[Collected data entries]
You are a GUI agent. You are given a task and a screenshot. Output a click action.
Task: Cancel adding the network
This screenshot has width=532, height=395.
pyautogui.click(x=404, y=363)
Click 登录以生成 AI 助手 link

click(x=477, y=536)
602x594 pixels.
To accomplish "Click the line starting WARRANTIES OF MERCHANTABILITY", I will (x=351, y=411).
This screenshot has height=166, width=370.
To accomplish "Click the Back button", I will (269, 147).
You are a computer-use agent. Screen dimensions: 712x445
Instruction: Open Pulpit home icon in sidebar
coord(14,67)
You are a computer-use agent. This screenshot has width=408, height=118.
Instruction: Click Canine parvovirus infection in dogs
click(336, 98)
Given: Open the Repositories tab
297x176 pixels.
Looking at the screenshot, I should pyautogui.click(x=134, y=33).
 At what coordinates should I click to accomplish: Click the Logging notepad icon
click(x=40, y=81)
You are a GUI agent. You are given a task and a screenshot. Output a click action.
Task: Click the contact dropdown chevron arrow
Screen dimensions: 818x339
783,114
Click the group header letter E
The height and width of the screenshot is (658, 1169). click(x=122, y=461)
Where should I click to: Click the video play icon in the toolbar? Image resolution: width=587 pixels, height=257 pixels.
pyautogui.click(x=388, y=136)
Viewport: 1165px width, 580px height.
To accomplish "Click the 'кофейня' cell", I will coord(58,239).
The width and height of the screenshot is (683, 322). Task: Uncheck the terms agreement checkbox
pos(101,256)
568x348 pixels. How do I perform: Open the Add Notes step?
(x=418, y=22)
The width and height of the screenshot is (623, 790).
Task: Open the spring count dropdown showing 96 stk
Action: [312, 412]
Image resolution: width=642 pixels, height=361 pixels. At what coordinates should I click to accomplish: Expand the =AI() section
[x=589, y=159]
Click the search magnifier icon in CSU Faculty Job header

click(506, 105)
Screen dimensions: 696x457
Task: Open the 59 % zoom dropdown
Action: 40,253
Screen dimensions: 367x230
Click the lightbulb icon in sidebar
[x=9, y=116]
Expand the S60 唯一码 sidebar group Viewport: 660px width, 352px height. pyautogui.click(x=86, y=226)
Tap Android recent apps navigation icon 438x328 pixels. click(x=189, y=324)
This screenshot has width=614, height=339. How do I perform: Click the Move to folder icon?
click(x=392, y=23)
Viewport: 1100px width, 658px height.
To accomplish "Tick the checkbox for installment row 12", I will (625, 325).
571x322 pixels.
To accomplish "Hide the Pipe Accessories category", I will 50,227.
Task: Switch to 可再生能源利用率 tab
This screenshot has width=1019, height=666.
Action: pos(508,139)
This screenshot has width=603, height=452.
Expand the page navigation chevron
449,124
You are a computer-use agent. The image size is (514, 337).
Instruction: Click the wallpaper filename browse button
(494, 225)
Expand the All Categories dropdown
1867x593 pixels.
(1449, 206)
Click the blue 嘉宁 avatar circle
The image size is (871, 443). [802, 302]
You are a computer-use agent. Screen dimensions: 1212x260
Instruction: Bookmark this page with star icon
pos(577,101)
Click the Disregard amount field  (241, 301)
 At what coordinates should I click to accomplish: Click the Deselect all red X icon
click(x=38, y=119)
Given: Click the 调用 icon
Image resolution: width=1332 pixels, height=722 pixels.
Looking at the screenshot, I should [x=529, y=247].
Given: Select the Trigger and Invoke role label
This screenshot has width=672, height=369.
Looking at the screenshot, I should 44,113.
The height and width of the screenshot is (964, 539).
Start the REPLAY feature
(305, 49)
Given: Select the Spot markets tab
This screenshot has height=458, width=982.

### REQUIRED WORK
Print every line you see above, exactly as written.

### OUTPUT OF THE TASK
You are a GUI agent. You are given a task and a screenshot. Output a click action.
Task: Cancel adding the network
This screenshot has width=532, height=395.
pyautogui.click(x=404, y=363)
Click 登录以生成 AI 助手 link

click(x=477, y=536)
602x594 pixels.
To accomplish "Click the line starting WARRANTIES OF MERCHANTABILITY", I will (x=351, y=411).
This screenshot has height=166, width=370.
To accomplish "Click the Back button", I will (269, 147).
You are a computer-use agent. Screen dimensions: 712x445
Instruction: Open Pulpit home icon in sidebar
coord(14,67)
You are a computer-use agent. This screenshot has width=408, height=118.
Instruction: Click Canine parvovirus infection in dogs
click(336, 98)
Given: Open the Repositories tab
297x176 pixels.
Looking at the screenshot, I should pyautogui.click(x=134, y=33).
 At what coordinates should I click to accomplish: Click the Logging notepad icon
click(x=40, y=81)
You are a GUI agent. You are given a task and a screenshot. Output a click action.
Task: Click the contact dropdown chevron arrow
Screen dimensions: 818x339
783,114
Click the group header letter E
The height and width of the screenshot is (658, 1169). click(x=122, y=461)
Where should I click to: Click the video play icon in the toolbar? Image resolution: width=587 pixels, height=257 pixels.
pyautogui.click(x=388, y=136)
Viewport: 1165px width, 580px height.
To accomplish "Click the 'кофейня' cell", I will coord(58,239).
The width and height of the screenshot is (683, 322). Task: Uncheck the terms agreement checkbox
pos(101,256)
568x348 pixels. How do I perform: Open the Add Notes step?
(x=418, y=22)
The width and height of the screenshot is (623, 790).
Task: Open the spring count dropdown showing 96 stk
Action: [312, 412]
Image resolution: width=642 pixels, height=361 pixels. At what coordinates should I click to accomplish: Expand the =AI() section
[x=589, y=159]
Click the search magnifier icon in CSU Faculty Job header

click(506, 105)
Screen dimensions: 696x457
Task: Open the 59 % zoom dropdown
Action: 40,253
Screen dimensions: 367x230
Click the lightbulb icon in sidebar
[x=9, y=116]
Expand the S60 唯一码 sidebar group Viewport: 660px width, 352px height. pyautogui.click(x=86, y=226)
Tap Android recent apps navigation icon 438x328 pixels. click(x=189, y=324)
This screenshot has width=614, height=339. How do I perform: Click the Move to folder icon?
click(x=392, y=23)
Viewport: 1100px width, 658px height.
To accomplish "Tick the checkbox for installment row 12", I will (625, 325).
571x322 pixels.
To accomplish "Hide the Pipe Accessories category", I will 50,227.
Task: Switch to 可再生能源利用率 tab
This screenshot has width=1019, height=666.
Action: pos(508,139)
This screenshot has width=603, height=452.
Expand the page navigation chevron
449,124
You are a computer-use agent. The image size is (514, 337).
Instruction: Click the wallpaper filename browse button
(494, 225)
Expand the All Categories dropdown
1867x593 pixels.
(1449, 206)
Click the blue 嘉宁 avatar circle
The image size is (871, 443). [802, 302]
You are a computer-use agent. Screen dimensions: 1212x260
Instruction: Bookmark this page with star icon
pos(577,101)
Click the Disregard amount field  (241, 301)
 At what coordinates should I click to accomplish: Click the Deselect all red X icon
click(x=38, y=119)
Given: Click the 调用 icon
Image resolution: width=1332 pixels, height=722 pixels.
Looking at the screenshot, I should [x=529, y=247].
Given: Select the Trigger and Invoke role label
This screenshot has width=672, height=369.
Looking at the screenshot, I should 44,113.
The height and width of the screenshot is (964, 539).
Start the REPLAY feature
(305, 49)
Given: Select the Spot markets tab
This screenshot has height=458, width=982.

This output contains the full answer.